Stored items
====
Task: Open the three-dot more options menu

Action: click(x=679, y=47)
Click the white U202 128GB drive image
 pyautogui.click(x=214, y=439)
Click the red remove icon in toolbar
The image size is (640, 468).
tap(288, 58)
====
_Prompt_:
As the exercise requires, copy out the data shown above word for word.

_Reply to the exercise_:
Task: Open the three-dot more options menu

Action: click(x=679, y=47)
Click the white U202 128GB drive image
 pyautogui.click(x=214, y=439)
Click the red remove icon in toolbar
The image size is (640, 468).
tap(288, 58)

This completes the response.